Il Movimento NO MUOS si schiera a fianco delle popolazioni aggredite e chiede un duro “boicotaggio”a quella che è l’economia di guerra turca: “impediamo la vendita di armi − “gridano” forte gli attivisti, nella loro nota che pubblichiamo integralmente − esigiamo la cessazione dei rapporti diplomatici con la Turchia.”

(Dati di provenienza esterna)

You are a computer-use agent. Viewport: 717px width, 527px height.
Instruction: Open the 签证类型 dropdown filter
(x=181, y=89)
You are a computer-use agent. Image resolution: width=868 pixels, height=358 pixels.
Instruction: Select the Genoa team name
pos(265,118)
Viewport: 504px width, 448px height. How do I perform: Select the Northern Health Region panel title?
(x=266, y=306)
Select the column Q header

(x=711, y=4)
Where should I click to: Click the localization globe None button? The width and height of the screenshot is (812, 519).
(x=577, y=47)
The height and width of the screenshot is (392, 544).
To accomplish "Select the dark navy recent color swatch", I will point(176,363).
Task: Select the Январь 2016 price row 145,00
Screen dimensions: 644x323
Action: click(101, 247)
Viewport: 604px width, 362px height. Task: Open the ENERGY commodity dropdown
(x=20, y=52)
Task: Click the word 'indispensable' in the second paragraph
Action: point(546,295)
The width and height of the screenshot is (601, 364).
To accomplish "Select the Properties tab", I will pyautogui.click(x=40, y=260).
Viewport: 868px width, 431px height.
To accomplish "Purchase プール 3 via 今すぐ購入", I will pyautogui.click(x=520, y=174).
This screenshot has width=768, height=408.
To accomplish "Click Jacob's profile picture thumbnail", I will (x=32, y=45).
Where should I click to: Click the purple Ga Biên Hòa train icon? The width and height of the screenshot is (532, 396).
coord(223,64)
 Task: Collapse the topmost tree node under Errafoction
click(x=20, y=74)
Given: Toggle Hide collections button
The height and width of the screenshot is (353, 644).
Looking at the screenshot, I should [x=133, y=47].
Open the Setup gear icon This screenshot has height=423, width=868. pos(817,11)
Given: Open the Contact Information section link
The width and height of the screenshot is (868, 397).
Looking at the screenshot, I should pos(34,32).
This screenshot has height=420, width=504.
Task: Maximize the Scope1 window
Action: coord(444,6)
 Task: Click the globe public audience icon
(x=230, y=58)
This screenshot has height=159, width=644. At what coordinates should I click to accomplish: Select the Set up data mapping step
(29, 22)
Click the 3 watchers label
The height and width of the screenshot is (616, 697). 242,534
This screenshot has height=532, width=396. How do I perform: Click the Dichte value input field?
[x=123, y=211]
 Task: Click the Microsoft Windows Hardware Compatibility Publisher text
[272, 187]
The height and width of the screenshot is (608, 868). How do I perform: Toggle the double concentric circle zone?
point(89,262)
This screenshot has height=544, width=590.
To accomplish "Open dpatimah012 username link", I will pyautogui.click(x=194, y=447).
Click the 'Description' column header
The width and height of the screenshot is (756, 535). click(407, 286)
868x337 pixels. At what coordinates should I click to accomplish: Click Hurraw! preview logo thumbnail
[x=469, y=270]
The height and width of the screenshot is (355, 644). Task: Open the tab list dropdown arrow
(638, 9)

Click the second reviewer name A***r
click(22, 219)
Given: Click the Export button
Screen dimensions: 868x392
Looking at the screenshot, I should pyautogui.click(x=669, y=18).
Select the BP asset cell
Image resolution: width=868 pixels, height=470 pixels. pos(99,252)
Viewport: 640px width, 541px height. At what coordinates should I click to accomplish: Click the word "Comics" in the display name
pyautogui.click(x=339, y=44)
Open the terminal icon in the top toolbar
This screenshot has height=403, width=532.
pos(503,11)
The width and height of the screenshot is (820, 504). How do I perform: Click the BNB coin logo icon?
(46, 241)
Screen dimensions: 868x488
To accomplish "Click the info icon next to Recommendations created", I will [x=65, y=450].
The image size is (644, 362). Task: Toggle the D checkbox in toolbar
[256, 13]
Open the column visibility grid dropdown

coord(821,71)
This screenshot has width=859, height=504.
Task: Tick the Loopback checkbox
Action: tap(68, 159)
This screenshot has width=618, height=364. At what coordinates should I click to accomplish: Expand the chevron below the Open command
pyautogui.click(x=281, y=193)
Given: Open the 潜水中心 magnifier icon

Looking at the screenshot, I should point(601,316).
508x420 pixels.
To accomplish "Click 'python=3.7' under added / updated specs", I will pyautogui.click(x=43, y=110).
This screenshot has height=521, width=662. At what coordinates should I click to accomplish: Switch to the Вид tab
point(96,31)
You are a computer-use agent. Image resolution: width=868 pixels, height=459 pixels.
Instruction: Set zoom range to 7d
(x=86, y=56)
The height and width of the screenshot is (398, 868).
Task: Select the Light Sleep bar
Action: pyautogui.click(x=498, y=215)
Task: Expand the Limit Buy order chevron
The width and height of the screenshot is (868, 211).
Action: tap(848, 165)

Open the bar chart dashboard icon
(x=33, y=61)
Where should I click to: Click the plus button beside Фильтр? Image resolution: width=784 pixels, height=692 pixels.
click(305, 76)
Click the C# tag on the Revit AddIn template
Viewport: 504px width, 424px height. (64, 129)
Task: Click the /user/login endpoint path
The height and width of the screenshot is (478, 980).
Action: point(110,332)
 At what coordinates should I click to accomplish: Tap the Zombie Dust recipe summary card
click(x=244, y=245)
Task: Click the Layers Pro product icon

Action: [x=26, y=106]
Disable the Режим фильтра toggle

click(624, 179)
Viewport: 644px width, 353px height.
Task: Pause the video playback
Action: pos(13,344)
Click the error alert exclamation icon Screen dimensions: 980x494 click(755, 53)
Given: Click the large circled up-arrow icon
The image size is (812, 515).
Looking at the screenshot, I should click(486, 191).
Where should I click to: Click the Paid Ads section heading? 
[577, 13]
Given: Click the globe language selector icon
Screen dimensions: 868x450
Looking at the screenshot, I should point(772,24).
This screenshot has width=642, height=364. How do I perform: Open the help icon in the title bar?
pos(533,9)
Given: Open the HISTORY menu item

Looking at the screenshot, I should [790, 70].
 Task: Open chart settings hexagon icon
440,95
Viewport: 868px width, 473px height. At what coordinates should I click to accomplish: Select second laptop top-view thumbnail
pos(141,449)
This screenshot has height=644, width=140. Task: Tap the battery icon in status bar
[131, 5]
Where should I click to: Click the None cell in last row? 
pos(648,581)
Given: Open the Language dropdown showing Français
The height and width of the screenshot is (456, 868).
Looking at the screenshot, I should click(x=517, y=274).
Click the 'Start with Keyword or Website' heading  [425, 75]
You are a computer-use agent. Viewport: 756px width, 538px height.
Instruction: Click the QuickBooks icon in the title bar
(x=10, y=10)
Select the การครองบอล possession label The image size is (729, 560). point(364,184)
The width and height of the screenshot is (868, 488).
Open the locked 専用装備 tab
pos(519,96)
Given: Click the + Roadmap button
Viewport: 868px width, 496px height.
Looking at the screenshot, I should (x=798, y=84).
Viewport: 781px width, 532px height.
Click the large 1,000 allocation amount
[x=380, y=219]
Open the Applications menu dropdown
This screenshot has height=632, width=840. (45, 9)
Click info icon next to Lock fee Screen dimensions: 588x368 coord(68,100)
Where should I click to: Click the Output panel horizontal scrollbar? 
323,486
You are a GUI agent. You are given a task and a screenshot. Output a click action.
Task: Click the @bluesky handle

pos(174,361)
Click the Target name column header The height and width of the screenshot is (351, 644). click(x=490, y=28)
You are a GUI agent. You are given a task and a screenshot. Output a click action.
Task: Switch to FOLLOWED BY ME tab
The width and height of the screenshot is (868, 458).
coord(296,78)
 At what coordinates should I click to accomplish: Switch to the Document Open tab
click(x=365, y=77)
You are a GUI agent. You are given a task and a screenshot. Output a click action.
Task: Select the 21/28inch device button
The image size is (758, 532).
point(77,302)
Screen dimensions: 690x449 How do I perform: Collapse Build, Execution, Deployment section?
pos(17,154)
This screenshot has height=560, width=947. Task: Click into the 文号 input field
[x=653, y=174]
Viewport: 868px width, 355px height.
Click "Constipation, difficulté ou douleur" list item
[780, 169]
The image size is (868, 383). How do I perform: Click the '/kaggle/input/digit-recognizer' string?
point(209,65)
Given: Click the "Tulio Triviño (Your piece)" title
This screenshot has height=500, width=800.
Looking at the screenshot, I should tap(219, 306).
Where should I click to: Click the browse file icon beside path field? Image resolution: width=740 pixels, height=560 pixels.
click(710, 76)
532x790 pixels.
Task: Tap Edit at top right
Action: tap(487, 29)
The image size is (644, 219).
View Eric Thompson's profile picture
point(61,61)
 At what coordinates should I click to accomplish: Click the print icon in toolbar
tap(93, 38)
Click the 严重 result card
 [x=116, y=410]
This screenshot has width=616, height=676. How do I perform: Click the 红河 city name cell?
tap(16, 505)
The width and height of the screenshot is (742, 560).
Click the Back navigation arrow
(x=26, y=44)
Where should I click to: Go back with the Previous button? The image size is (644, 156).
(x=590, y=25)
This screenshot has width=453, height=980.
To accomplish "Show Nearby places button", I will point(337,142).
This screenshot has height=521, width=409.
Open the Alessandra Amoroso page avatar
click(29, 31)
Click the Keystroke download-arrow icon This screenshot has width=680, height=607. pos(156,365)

“Il Movimento NO MUOS è a fianco delle popolazioni della Siria del Nord in questo momento sotto l’attacco militare delle forze armate turche con l’avallo degli Stati Uniti e della NATO. Nella regione del Rojava, nel nord della Siria, vivono da sempre popolazioni di etnia curda, assieme ad altre minoranze (assiri, armeni, yazidi, cristiani, arabi, turcomanni, ecc.). Nel corso del lungo conflitto tra Stato siriano e Stato islamico, che ha coinvolto anche gli stati limitrofi, in Rojava è stato messo in atto un processo rivoluzionario con al centro le donne, l’ecologia, l’autogoverno amministrativo e l’autodifesa armata. Grazie a questo la regione ha potuto costruire diversi anni di pace, rimettere in piedi l’economia, definire rapporti di eguaglianza reale di genere, realizzare la convivenza attiva tra le varie etnie e fedi religiose presenti. Un esperimento rivoluzionario che ha permesso anche la giusta determinazione nella lotta contro l’Isis, appoggiato dallo Stato turco, da sempre nemico giurato dell’autodeterminazione del popolo curdo.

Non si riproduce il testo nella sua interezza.